Stated exercise:
Update the entries from the line with "Place cursor in the invite email box" through the end of the entries, replacing "copyright notice" with "legal notice" and leaving everything else unchanged.

■ ■ ■

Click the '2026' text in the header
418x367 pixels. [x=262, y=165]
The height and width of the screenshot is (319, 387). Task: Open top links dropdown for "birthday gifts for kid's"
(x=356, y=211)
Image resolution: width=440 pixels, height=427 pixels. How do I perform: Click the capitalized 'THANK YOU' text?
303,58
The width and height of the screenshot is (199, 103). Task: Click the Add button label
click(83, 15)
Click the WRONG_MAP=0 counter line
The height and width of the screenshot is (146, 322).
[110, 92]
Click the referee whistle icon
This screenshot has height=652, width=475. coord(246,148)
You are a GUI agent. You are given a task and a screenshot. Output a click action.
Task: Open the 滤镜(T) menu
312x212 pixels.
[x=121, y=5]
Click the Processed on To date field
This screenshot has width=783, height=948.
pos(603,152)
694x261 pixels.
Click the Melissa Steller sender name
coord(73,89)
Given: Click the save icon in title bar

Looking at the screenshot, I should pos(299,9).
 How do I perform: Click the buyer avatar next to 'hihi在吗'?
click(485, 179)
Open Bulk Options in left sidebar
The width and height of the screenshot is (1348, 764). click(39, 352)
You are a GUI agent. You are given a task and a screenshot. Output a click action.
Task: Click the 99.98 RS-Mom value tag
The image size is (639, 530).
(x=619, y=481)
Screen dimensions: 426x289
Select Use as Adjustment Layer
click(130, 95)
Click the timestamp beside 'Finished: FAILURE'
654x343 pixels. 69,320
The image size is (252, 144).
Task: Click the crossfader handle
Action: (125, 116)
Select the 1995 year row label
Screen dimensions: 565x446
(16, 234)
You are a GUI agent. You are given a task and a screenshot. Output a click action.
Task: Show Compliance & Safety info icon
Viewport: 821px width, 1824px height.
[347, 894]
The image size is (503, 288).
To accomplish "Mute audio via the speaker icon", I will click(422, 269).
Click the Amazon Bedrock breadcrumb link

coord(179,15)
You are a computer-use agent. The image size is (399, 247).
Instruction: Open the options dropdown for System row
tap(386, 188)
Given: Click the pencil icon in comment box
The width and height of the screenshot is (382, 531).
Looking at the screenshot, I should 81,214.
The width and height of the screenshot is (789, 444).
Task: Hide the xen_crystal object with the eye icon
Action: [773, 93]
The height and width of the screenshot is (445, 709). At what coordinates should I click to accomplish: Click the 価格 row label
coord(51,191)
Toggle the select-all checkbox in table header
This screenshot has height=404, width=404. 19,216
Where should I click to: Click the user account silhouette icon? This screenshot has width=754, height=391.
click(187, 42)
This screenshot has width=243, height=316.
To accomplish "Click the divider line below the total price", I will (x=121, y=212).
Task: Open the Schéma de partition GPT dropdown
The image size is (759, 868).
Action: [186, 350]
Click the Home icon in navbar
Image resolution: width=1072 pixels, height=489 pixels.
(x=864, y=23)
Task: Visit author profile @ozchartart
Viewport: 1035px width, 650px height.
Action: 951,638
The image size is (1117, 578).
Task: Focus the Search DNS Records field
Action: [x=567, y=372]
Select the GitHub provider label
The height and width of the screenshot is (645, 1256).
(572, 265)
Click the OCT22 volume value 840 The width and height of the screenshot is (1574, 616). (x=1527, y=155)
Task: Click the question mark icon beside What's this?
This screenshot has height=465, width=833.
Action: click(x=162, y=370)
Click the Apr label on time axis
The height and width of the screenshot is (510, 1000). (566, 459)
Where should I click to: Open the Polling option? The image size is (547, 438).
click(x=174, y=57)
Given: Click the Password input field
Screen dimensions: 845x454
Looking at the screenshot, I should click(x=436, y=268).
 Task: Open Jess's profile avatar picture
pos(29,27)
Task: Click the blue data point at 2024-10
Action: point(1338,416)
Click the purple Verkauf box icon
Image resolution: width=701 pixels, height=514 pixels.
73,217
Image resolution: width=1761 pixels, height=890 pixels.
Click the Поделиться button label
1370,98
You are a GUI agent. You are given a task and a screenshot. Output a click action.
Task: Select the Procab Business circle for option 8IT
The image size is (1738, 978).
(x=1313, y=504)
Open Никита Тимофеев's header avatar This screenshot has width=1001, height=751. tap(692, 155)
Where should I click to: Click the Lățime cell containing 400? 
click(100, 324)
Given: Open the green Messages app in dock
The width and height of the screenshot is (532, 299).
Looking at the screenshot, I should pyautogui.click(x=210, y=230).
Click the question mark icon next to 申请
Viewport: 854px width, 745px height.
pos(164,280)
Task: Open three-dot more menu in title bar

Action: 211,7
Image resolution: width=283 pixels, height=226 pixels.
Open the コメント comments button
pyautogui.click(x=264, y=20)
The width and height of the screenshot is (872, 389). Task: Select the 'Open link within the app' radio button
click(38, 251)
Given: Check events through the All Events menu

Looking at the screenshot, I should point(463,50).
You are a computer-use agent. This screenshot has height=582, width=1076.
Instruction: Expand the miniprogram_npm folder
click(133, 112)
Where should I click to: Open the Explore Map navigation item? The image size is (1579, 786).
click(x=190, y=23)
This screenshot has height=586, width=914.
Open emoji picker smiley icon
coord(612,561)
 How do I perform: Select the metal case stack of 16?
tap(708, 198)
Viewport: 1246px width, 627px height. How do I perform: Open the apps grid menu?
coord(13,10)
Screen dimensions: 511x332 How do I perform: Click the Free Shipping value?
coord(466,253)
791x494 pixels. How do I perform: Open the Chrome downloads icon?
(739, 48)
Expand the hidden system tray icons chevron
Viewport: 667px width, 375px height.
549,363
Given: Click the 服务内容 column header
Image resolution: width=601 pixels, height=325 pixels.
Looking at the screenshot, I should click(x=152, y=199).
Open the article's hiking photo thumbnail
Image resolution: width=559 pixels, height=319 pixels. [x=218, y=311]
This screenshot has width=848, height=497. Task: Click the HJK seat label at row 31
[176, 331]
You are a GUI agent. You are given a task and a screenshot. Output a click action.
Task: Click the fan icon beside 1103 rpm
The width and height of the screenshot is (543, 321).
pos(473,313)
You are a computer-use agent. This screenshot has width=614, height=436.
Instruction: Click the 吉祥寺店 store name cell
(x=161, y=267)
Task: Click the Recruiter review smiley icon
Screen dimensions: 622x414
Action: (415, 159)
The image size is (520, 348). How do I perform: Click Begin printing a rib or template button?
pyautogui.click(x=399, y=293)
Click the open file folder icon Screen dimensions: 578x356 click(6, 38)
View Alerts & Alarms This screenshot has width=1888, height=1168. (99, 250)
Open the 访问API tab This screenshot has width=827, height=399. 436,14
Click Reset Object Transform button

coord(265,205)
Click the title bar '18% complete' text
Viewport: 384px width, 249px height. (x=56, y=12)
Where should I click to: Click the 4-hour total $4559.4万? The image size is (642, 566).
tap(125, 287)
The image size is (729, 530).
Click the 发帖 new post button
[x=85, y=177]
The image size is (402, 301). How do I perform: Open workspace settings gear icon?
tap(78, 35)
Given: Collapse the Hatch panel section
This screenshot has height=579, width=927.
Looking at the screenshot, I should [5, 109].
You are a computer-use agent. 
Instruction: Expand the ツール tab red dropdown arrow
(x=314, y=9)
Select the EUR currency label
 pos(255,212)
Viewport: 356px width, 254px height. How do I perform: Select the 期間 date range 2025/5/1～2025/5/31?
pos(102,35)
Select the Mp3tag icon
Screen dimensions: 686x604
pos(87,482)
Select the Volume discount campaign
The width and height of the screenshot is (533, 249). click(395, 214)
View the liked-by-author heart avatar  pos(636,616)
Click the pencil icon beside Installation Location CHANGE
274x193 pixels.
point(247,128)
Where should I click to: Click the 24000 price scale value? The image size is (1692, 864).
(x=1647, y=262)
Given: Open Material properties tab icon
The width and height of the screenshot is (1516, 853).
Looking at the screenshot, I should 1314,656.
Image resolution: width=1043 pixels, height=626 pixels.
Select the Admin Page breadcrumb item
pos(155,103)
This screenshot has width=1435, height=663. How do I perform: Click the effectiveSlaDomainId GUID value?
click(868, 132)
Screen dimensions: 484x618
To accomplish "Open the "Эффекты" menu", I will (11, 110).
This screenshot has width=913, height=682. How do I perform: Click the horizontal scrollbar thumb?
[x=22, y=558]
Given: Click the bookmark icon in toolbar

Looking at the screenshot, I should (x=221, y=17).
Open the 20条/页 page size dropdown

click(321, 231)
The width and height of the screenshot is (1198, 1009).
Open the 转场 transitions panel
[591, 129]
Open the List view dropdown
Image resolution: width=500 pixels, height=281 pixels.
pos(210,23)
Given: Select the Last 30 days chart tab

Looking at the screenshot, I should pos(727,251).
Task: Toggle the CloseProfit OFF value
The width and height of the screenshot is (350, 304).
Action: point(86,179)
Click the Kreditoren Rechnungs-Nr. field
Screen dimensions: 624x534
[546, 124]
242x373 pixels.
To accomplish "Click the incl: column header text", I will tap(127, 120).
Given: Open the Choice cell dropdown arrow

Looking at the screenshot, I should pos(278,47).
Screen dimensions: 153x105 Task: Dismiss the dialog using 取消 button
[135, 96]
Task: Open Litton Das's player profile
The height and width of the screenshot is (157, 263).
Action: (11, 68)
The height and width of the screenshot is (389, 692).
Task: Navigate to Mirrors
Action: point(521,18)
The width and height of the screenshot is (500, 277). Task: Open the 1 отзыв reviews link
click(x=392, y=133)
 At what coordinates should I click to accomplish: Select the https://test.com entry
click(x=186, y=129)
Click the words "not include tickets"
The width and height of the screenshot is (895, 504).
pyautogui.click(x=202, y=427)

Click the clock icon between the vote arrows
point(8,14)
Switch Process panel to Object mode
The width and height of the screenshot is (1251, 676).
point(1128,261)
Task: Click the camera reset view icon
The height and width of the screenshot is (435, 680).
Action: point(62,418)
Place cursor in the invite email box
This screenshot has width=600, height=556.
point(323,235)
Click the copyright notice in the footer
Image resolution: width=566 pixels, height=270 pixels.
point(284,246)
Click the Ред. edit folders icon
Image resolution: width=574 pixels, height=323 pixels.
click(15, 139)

■ ■ ■

Exercise output:
Place cursor in the invite email box
This screenshot has width=600, height=556.
point(323,235)
Click the legal notice in the footer
Image resolution: width=566 pixels, height=270 pixels.
point(284,246)
Click the Ред. edit folders icon
Image resolution: width=574 pixels, height=323 pixels.
click(15, 139)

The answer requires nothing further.